Mit Bilderbüchern wächst man besser
Sunna Krause-Leipoldt

Die meisten Menschen finden Bücher für Kleinst- und Kleinkinder niedlich oder bestenfalls aufwändig gestaltet. Wie falsch sie damit liegen, zeigt das Buch von Nicola Bardola, Stefan Hauck ...




... Mladen Jandrlic und Susanna Wengeler.

"Mit Bilderbüchern wächst man besser" wirkt mit einem Einband, dessen Gestaltung mit Arbeiten von Philip Waechter an "Der kleine Prinz" denken lässt, auf den ersten Blick selbst wie ein Buch für Kinder. Die vier AutorInnen haben jedoch mit ihrem Wissen über die Szene der Kinder- und Jugendliteratur ein Sachbuch für Eltern, ErzieherInnen, BibliothekarInnen und Buchhandlungen geschaffen, das nicht einfach nur Ratgeber für die Kaufentscheidung sein soll, sondern vielmehr Verständnis für diese vielfach unterschätzte Form der Literatur wecken und Begeisterung erzeugen will.

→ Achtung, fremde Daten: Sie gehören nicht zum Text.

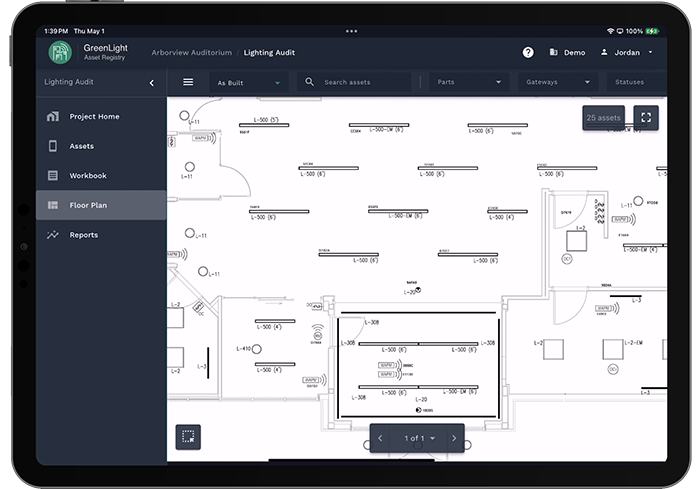Open the help question mark icon
The width and height of the screenshot is (700, 489).
(x=528, y=52)
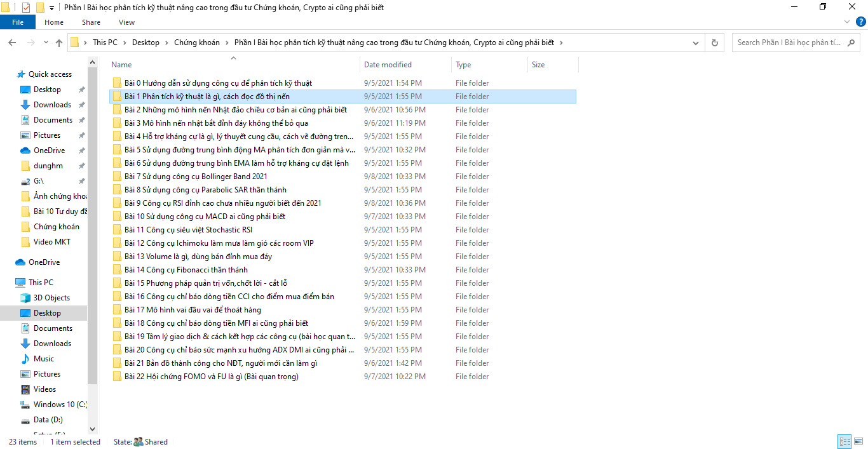The width and height of the screenshot is (868, 449).
Task: Open the File menu
Action: click(18, 22)
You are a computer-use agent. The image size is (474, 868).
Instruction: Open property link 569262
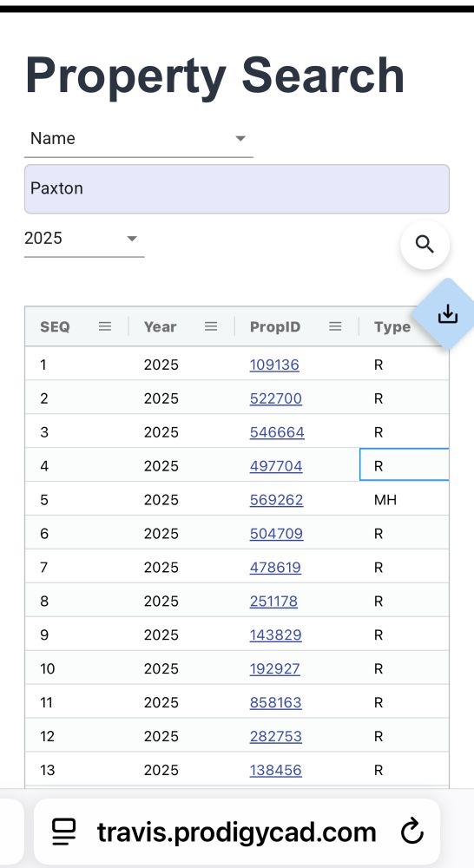point(276,500)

Durch Bilderbücher haben Kinder den ersten Kontakt mit Literatur in ihrem Leben. Sie sollen dazu beitragen, die Lust an Geschichten zu wecken und die Kreativität und Freude für das Erzählen zu entwickeln. Doch auch für die Erwachsenen haben sie große Bedeutung, denn Bilderbücher sind ein wichtiges Medium, um mit Kindern ins Gespräch zu kommen und gemeinsame Zeit zu verbringen.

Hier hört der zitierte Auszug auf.